第43話 魔力の集う場所。不良の聖地とも言う


 薄暗い廊下を歩き、さらに薄暗い階段を上がる。二階はもう薄くもなく暗かった。ただその暗さが、小さな冒険心を掻き立てる。廊下の両端に目線を振って、ひんやりとした静けさと心地よい恐怖に身を震わせた。肩をゾクゾクさせて一人きりの肝試しを楽しんだ後、屋上への階段を上がる。


 暗い先に、光の漏れる小窓の付いた扉があった。ゆっくりと近づいて、恐怖の余韻も楽しみながら、その扉を開けた。

 

 不意に緩やかな風が吹き抜け、陽の光と共に全身を包み込む。その眩しさに目を細めながらも目線を前に向ければ、置物一つ無い広場があった。俺はその広場に足を踏み入れて、周囲を見渡す。


 まず目の前を覆ったのは、巨大な壁の様に連なっているいくつかの校舎。その圧力すら感じる見慣れた建物群に背を向けて目線を変えると、見渡す限りの地平線、とまではいかないまでも、開放的な空間が広がっていた。 


 住宅街の屋根がジグザグながらも平らに並び、高い建物と言えば遠くの方に見える三つ程の高層マンションだけ。俺の視界はほぼ全てと言えるほど、空の青と気持ち良さげに漂う薄い雲に支配されていた。


 一人きりの屋上で、恥ずかしげも無くその透明な光景に心奪われながら、ここは学校で最高に自由な場所なんだと気づく。そして不意に、漫画やドラマで不良達が屋上に集まる気持ちを理解した。


 全てを押さえつけられる環境の中で、屋上ほど自由を感じられる場所は無い。そんなに不自由を感じてない俺が思うのだから、不良達にとっては、それはそれは神聖な場所になるのだろう。そんな考えを抱かせるぐらいに、屋上で浴びる暖かな陽の光と、真っ直ぐに吹き抜ける素直な風は、信じられないほど気持ちが良かった。 


 しばらくそんな心境に浸っていると、今度は空を彩る青と白に吸い込まれる感覚に襲われる。ああ、きっと今は自由に空も飛べるはず。いま俺の願い事が叶うならば翼が欲しい。そんな気持ちが沸き上がると同時に、ふと教室で伝えられた堀田先輩の言葉を思い出した。 


「二階から飛び降りないでね」


 きっと箒に跨がる魔法中年は、この透明な空に吸い込まれてしまったんだろう。ああ、凄く気持ちが分かってしまった。気を抜けば俺も、今すぐ飛び立ってしまいそうだった。あの空に向かって地を蹴り上げれば、どこまでも果てしなく、本当に飛べそうな気がしていた。もしかしたら学校の屋上には、何かしらの魔力が集まっているのかもしれない。   

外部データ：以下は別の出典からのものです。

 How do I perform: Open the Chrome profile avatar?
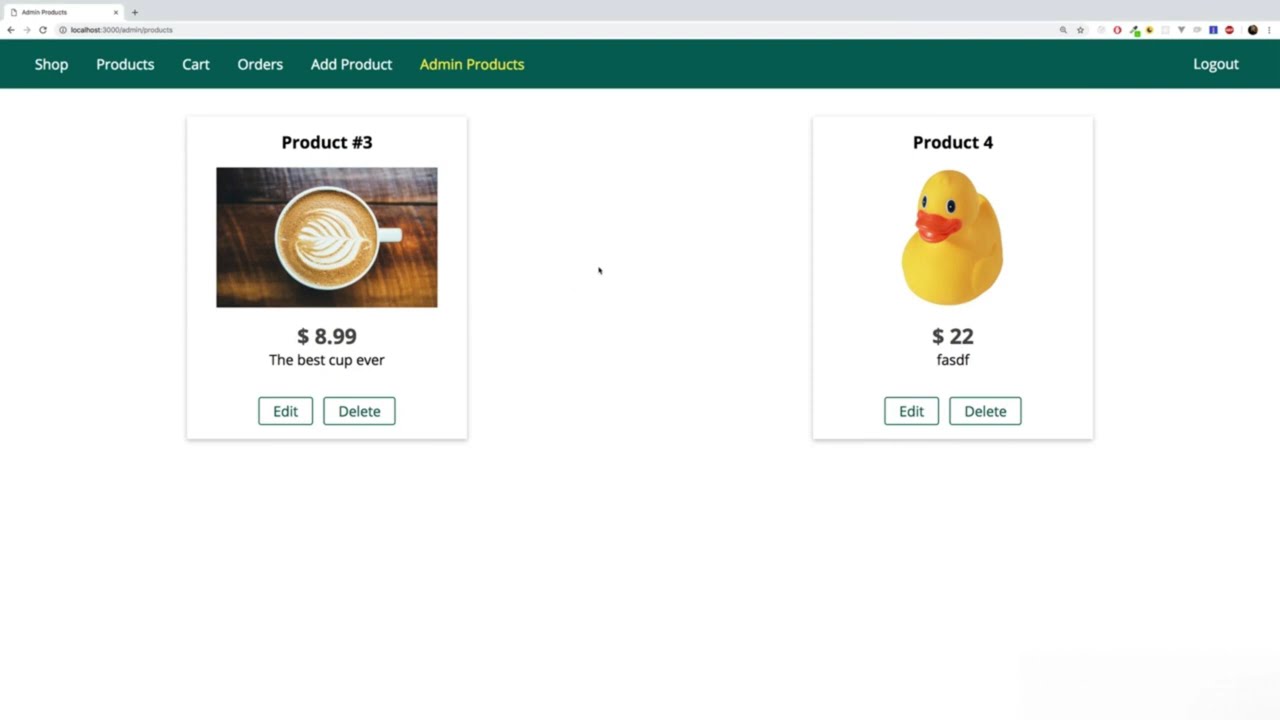(x=1253, y=30)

 そんな事を考えながら、俺は広場の端に移動して立ち止まる。深呼吸をして、勢い良く地を駆けた。その走りを全速に近づけていく。微かに膝が痛んだが、構わない。


 当たり前に飛び降りるつもりはない。少しだけ試したい衝動も湧いてはいたが、それは無い。そこが俺と魔法中年の違いで、少しだけ羨ましく感じるところでもある。その魔法を信じる無垢さが、いつか本当に空を飛べそうな気がしていた。でもしかし、それは無い。

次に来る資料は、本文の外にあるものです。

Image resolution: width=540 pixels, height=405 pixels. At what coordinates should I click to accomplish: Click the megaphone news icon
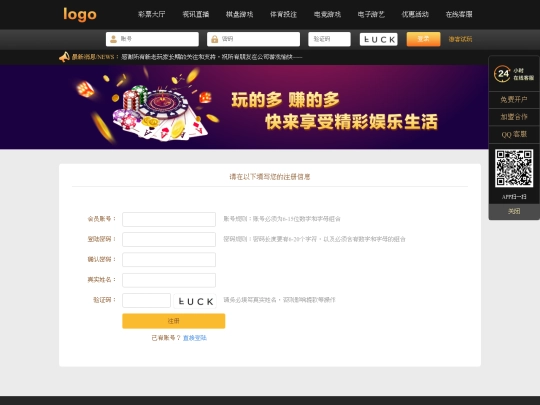pyautogui.click(x=64, y=57)
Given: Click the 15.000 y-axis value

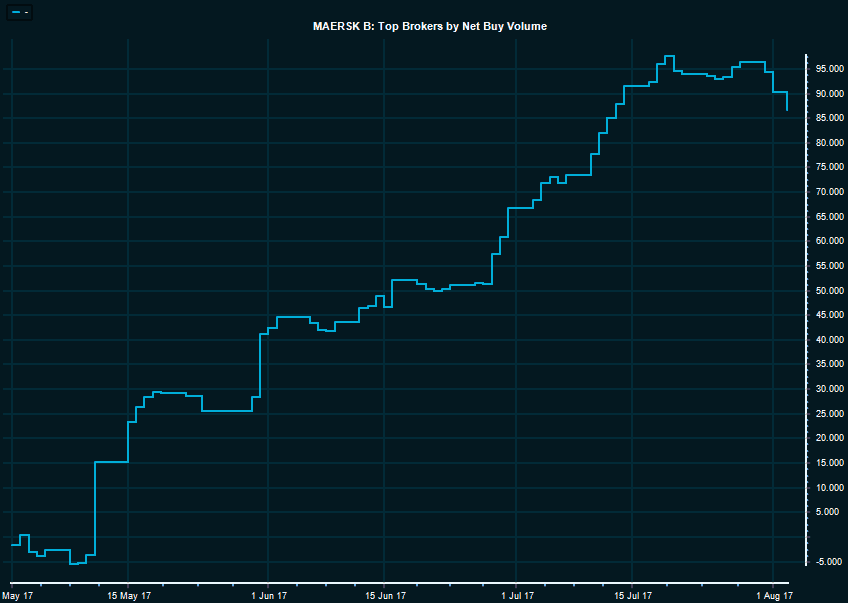Looking at the screenshot, I should (x=827, y=463).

 元々小さな校舎の屋上。端から端までの距離は長くない。俺の視界に揺れる鉄柵が見え始めた。瞬間的に速度を上げる。そして俺は、思い切り、地を蹴り上げた。


 飛べっ!!


 着地と共にしっかりと感じた膝の痛みを庇い、受け身のように床を転がる。あからさまに無様だと自覚しながらも再び立ち上がり、俺はもう一度地を駆けた。膝の痛みは熱を帯びる。今度はゆっくりと、助走の速度を保ったまま、軽く地を蹴り上げた。


 飛べっ!!


「ああぁああっ、もうっ!!」 

 床に転がり、晴天を睨みつける。結構、本気で、悔しかったりして。そんな自分の心境に気づき、笑ってしまった。


「シュっ、シュウヤくんっ」


 不意に紫乃先輩の声が耳に届く。俺は立ち上がり、声の方向に向かって歩いた。膝の痛みはやっぱりしっかりと残ってはいたが、あまり気にならない。まぁ、慣れたもんだ。 


「シュウヤくんっ、ねえっ、大丈夫っ?」


「はーいっ」

 と声を上げて、屋上を囲む鉄柵から顔を出す。眼下に広がる質素な森から、紫乃先輩が不安げな顔を向けていた。俺と目を合わせて、安堵の表情を浮かべる。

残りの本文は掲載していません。